** Work to complete **
1 > In the article on the GTX 960 launch, edit the passage from "Launching today is" to "this market segment." so that "enthusiast" is replaced with "mid-range".
2 > List every GeForce GTX model number named in the article on the GTX 960 launch.

Supplied text START

NVIDIA Launches GeForce GTX 960
by Ryan Smith on January 22, 2015 9:00 AM ESTEditor's Note: Due to personal matters we won’t have a GeForce GTX 960 review published today. But in lieu of that we wanted to go over the basics of NVIDIA’s latest Maxwell card
With the launch of their first Maxwell GPUs just under a year ago, NVIDIA has by all accounts set themselves up on a solid trajectory for this generation of video cards. Maxwell has proven to be a sturdy GPU architecture, delivering strong performance alongside class-leading power efficiency. NVIDIA’s semi-refresh of Maxwell back in September for the “second generation” Maxwell GM2xx family (GTX 980 and GTX 970) served to further improve NVIDIA’s offerings, coupling Maxwell with a battery of new features for existing and future games alike.
So far we have seen NVIDIA release Maxwell into the low-end/mainstream market with the GTX 750 series, and then go after the high-end of the market with the GTX 980 and GTX 970. The last remaining piece of the puzzle for Maxwell is what comes between those two markets, the enthusiast market, typically served by NVIDIA’s x60 parts. Now just a bit over 4 months after NVIDIA’s launch into the high-end market, NVIDIA is back with their latest Maxwell GPU and latest video cards to do battle for the enthusiast market.
Launching today is the GeForce GTX 960 and the GM206 GPU. Following in the established traditions of the x60 video cards, NVIDIA is looking to reestablish their place in the enthusiast video card market with their latest offering. With GTX 980 and GTX 970 targeted at the 4K and 1440p markets, GTX 960 is in turn designed to be NVIDIA’s high-end 1080p card, capable of running most games with maximum (or near maximum) image quality at the still most common desktop resolution of 1920x1080. To do this they have brought down Maxwell 2 into GM206, a new, smaller GPU tailored for this market segment.

Supplied text END
Record extracts START

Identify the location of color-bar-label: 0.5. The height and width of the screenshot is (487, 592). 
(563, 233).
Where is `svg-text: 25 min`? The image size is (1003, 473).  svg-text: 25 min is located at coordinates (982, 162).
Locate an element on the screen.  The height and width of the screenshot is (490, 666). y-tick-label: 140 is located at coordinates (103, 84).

Record extracts END
Record extracts START

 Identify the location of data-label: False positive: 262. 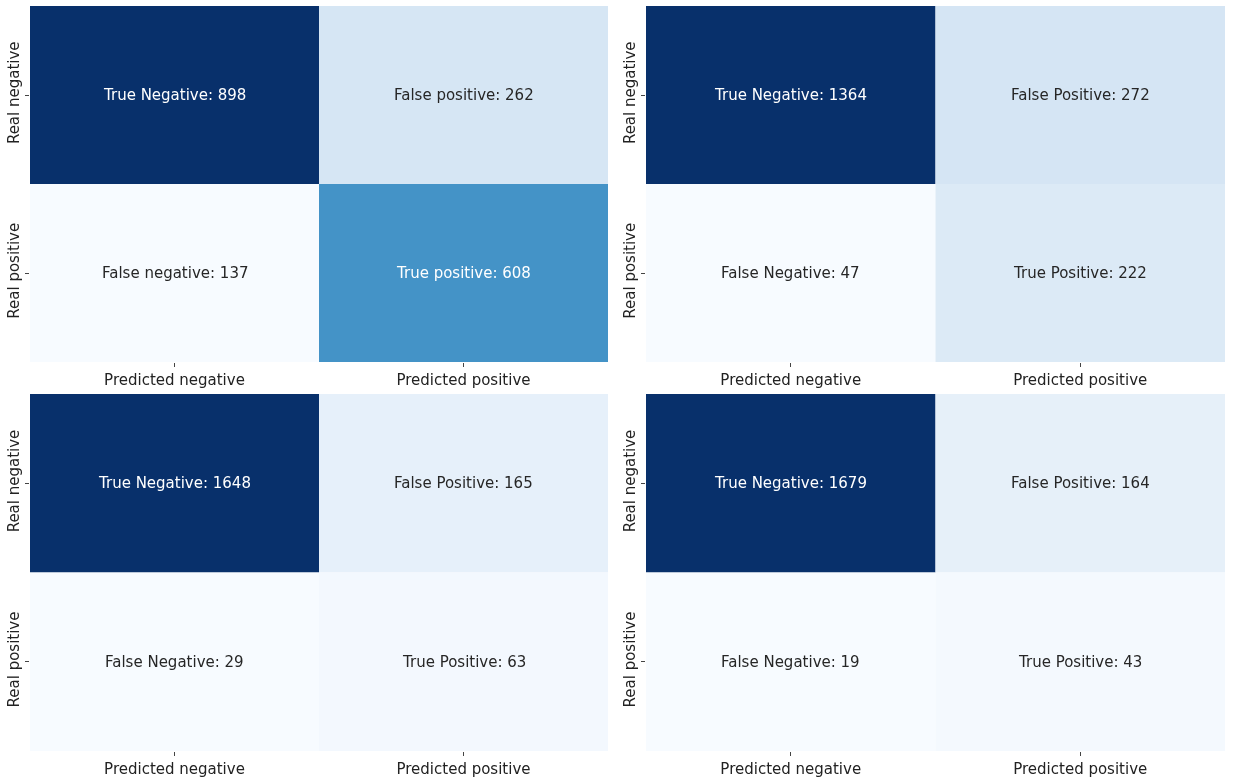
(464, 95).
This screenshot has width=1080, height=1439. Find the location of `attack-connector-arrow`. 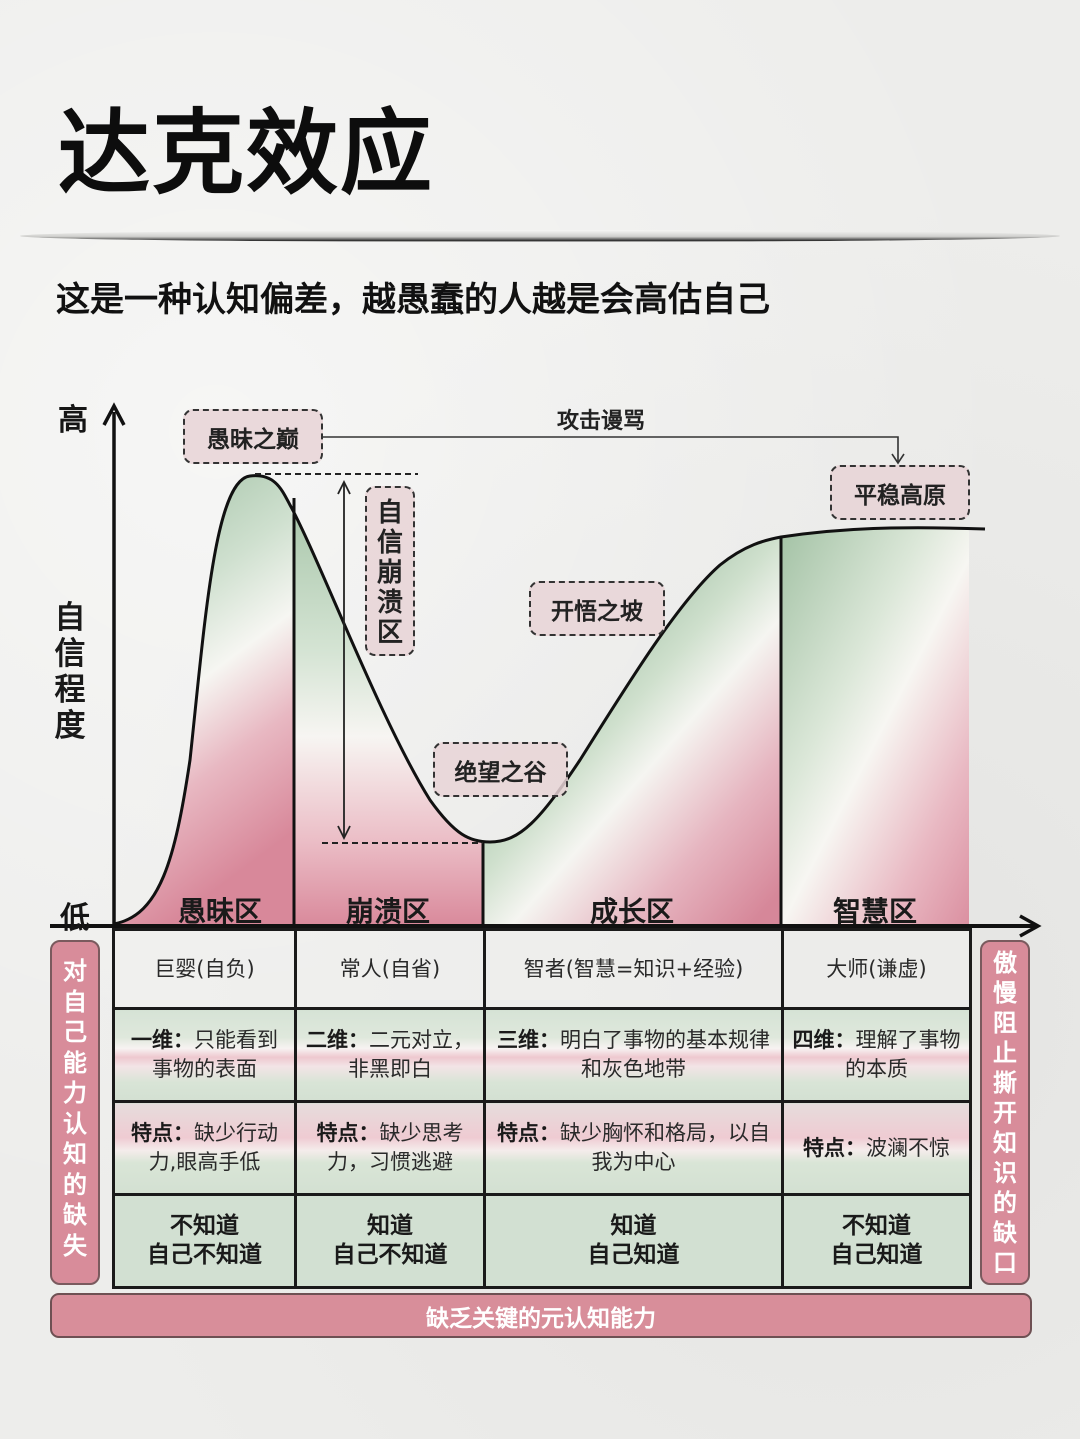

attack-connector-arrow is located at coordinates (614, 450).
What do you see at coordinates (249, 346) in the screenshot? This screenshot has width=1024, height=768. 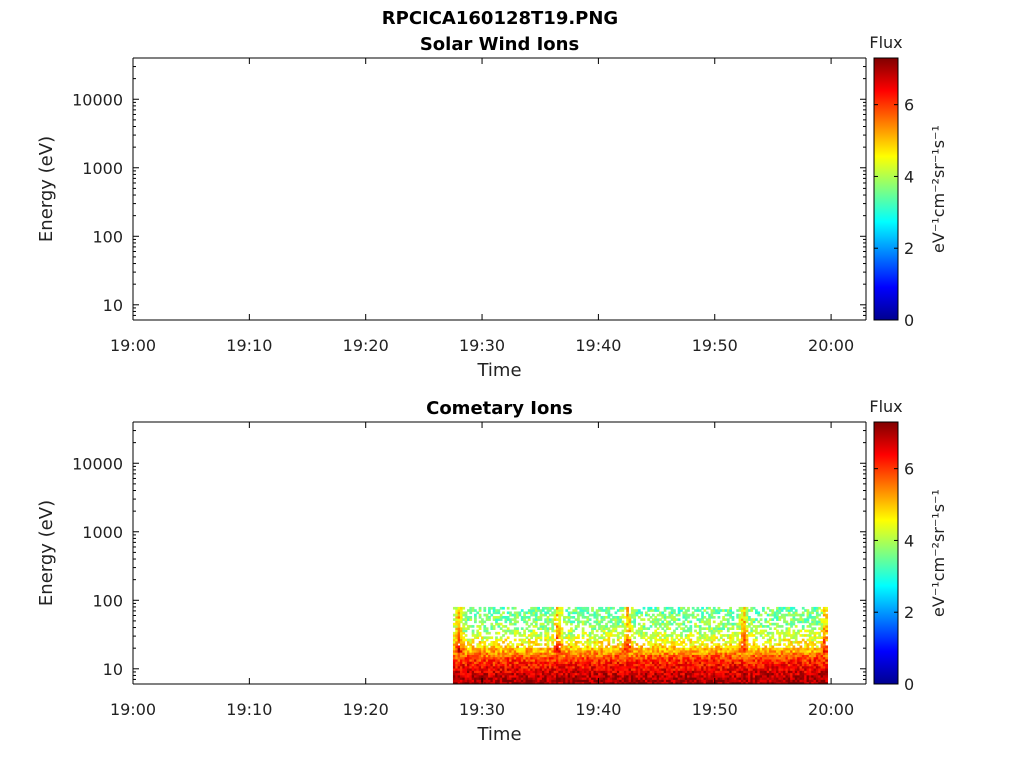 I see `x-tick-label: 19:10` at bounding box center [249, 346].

Record extracts END

** Your written answers **
1 >
Launching today is the GeForce GTX 960 and the GM206 GPU. Following in the established traditions of the x60 video cards, NVIDIA is looking to reestablish their place in the mid-range video card market with their latest offering. With GTX 980 and GTX 970 targeted at the 4K and 1440p markets, GTX 960 is in turn designed to be NVIDIA’s high-end 1080p card, capable of running most games with maximum (or near maximum) image quality at the still most common desktop resolution of 1920x1080. To do this they have brought down Maxwell 2 into GM206, a new, smaller GPU tailored for this market segment.

2 > GTX 960, GTX 980, GTX 970, GTX 750